Officials: Israel to Allow Construction in Existing W. Bank Settlements

Palestinians, U.S. have called on Israel to freeze all settlement construction in bid to revive long dormant PA-Israel peace talks.

Israel will allow construction within built up areas of existing Jewish settlements in the West Bank, but will not expand beyond those areas, Israeli officials said on Monday.

The position could widen the rift in U.S.-backed peace talks launched by Prime Minister Ehud Olmert and Palestinian President Mahmoud Abbas during a regional peace summit held in Annapolis, Maryland last month.

The Palestinians say the negotiations, the first in seven years, hinged on Israel committing to halt all settlement activity, including "natural growth," as called for under the long-stalled road map peace plan.

The Bush administration has likewise urged Israel to stop settlement expansion.

A senior Israeli official said "We don't need American approval if we are doing something that we think, as a sovereign state, we should do."

While Israel's decision would allow construction within existing built-up areas, the land that lies between existing buildings and the much larger outer jurisdictional boundaries of the settlements would be off limits, officials said.

The first round of the peace talks following Annapolis opened in discord last week after the Palestinians demanded a halt to Israeli plans to build some 300 new homes in the East Jerusalem neighborhood known to Israelis as Har Homa and to the Palestinians as Abu Ghneim.

The senior Israeli official, speaking on condition of anonymity, said the Har Homa development plan was approved 10 years ago by the Israeli government and called for 6,500 units, 4,500 of which are already being built and lived in.

"We told the Americans and the Palestinians that in those places, within the built-up line, Israel will continue to build, because there is no other way," the official said.

The official said the fate of Har Homa and other building projects depended on the outcome of the negotiations, which Olmert and Abbas said they hoped to complete before Bush leaves office in January 2009.

"If Har Homa will not be part of Israel, it doesn't matter if Har Homa is 5,000 units or 6,000 units, Har Homa will be dismantled," the official said.

Israeli officials have sought to play down the rift over settlements, saying Abbas and Olmert were expected to meet as early as next week and that their negotiating teams would reconvene on December 23 or 24 ahead of a visit early next month by U.S. President George W. Bush.

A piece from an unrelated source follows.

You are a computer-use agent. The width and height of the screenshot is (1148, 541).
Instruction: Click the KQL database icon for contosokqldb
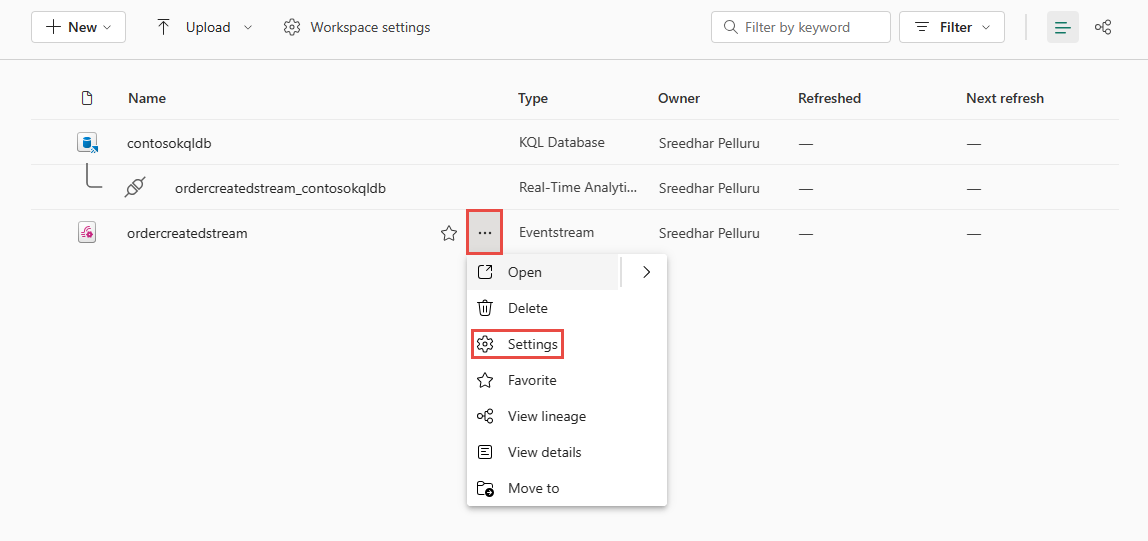pos(87,143)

In addition to requiring from Israel to end all settlement activity, the road map's first phase calls on the Palestinians to crack down on militants. Israeli officials have conditioned implementation of any peace deal on the Palestinians upholding their end in both the West Bank and the Hamas-controlled Gaza Strip.

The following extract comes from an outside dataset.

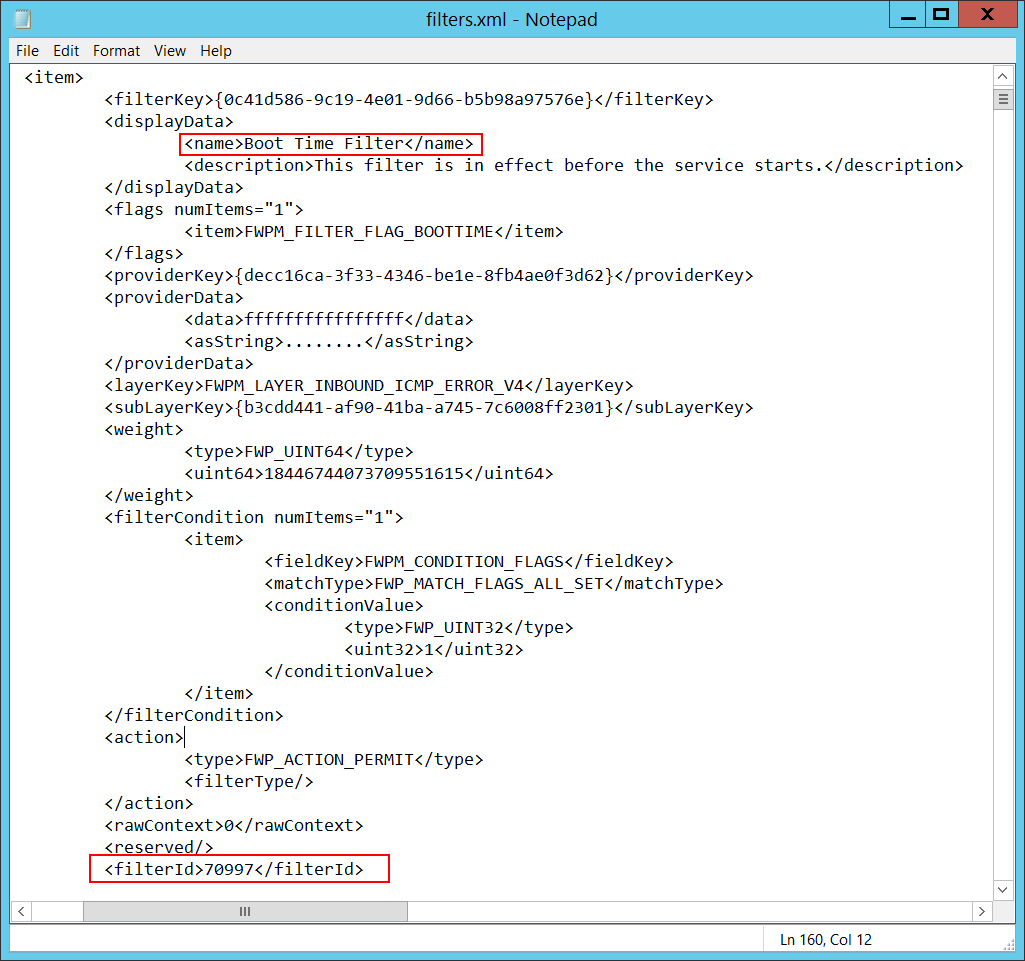Open the Edit menu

"Before Palestine will be established, Gaza will have to comply with the rules that exist in the first phase of the road map," the senior Israeli official said.

The official said Israel defined a settlement freeze as a commitment not to build any new settlements and not to confiscate any additional Palestinian lands for settlement use.

Included in its definition of a settlement freeze, the official said Israel will not provide economic incentives for more Israelis to move to existing settlements.

"It doesn't mean people cannot go and live in existing settlements. Where there are vacant places, vacant apartments, people can go and live there with their families," he said.

"If somebody bought an empty lot in one of the settlements 10 years ago and he owns it, and he decides now in the year 2007, 10 or 15 years after he purchased it, to build on it, the government of Israel cannot do anything about it."

The official said it was unclear what "natural growth" included.